**Provided records**
***

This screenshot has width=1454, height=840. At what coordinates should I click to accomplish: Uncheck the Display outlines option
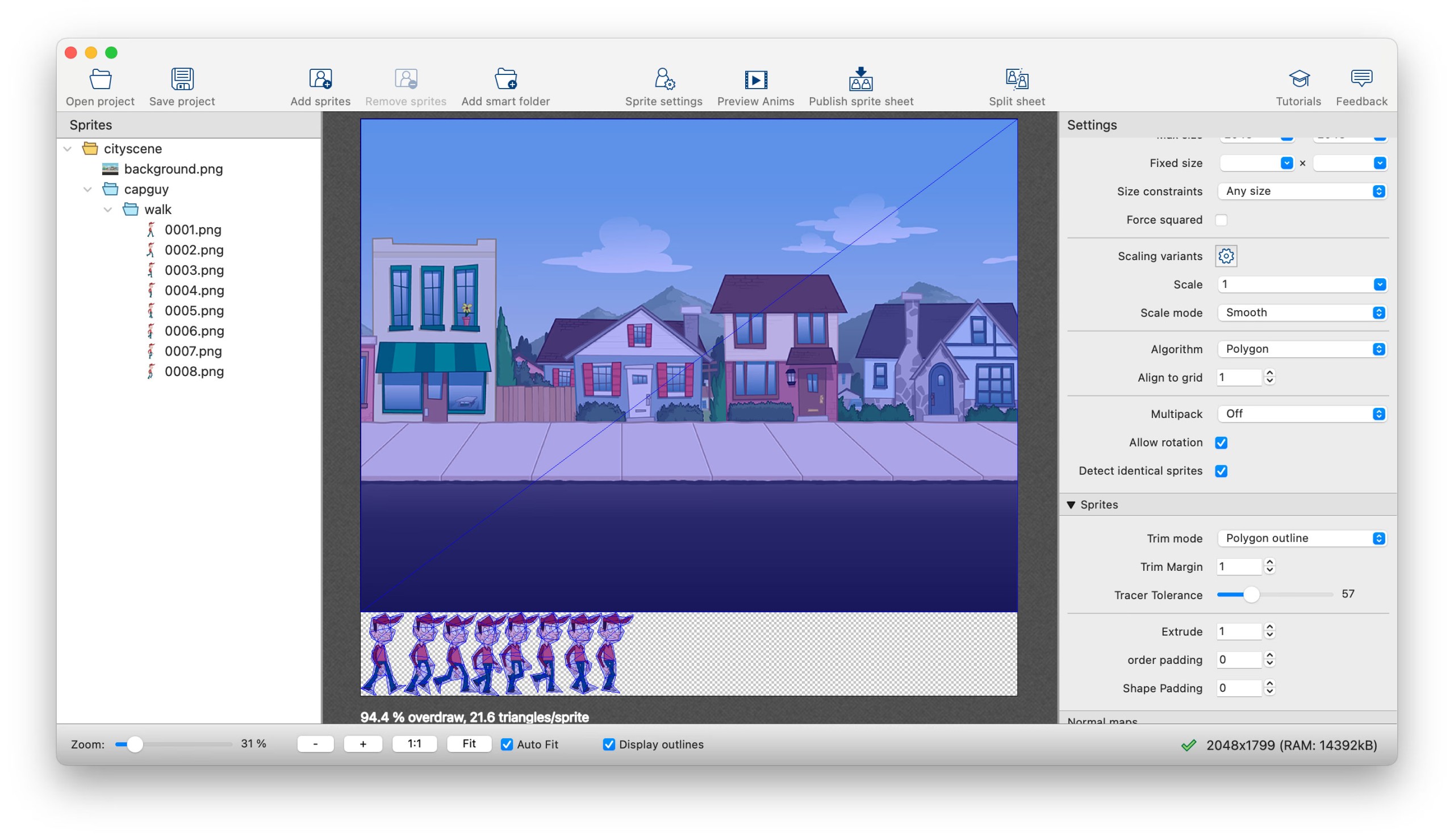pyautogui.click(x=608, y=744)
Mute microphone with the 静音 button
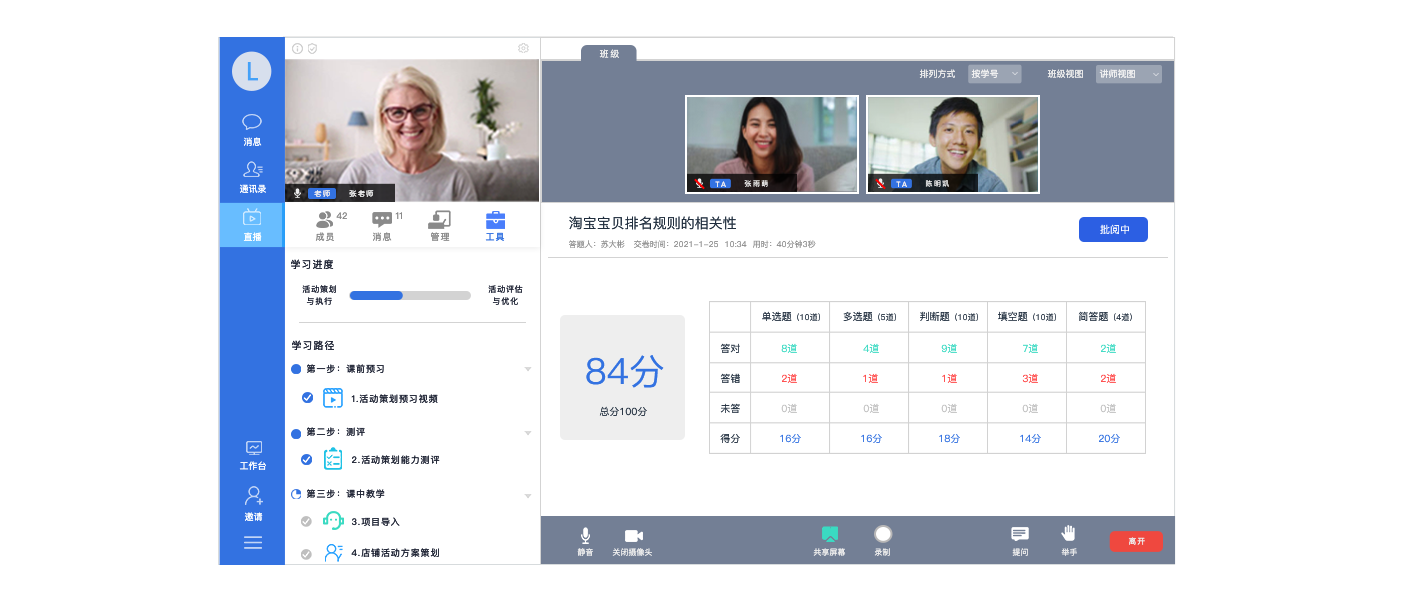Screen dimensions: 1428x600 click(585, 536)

***

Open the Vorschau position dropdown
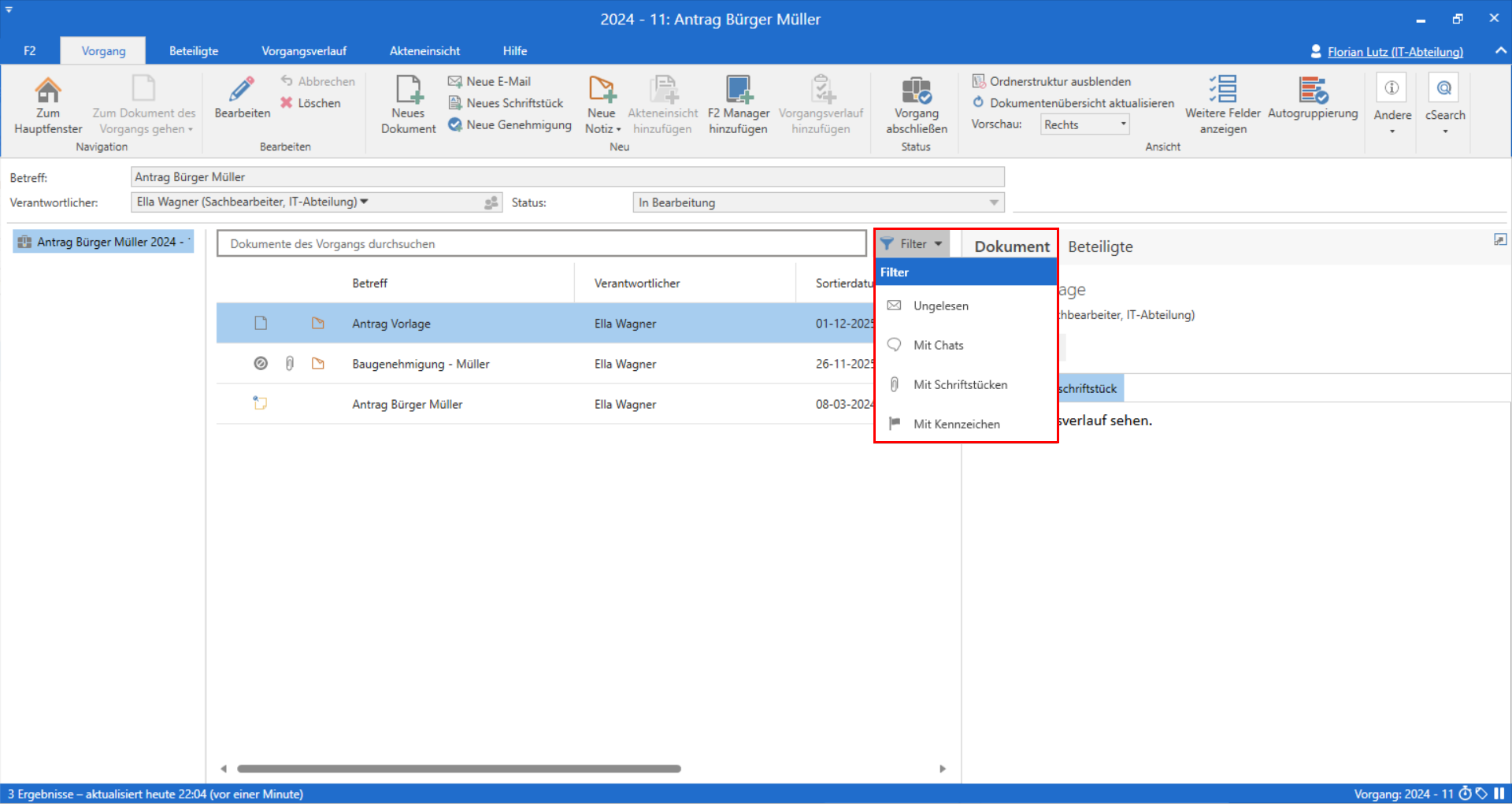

***

**Exercise directions**
Could you reproduce the records word for word, everything from the line containing "This screenshot has" down to the line containing "Screen dimensions: 1428x600 click(585, 536)", and leave the pictures out of your answer?

**Task response**
This screenshot has width=1454, height=840. At what coordinates should I click to accomplish: Uncheck the Display outlines option
pyautogui.click(x=608, y=744)
Mute microphone with the 静音 button
Screen dimensions: 1428x600 click(585, 536)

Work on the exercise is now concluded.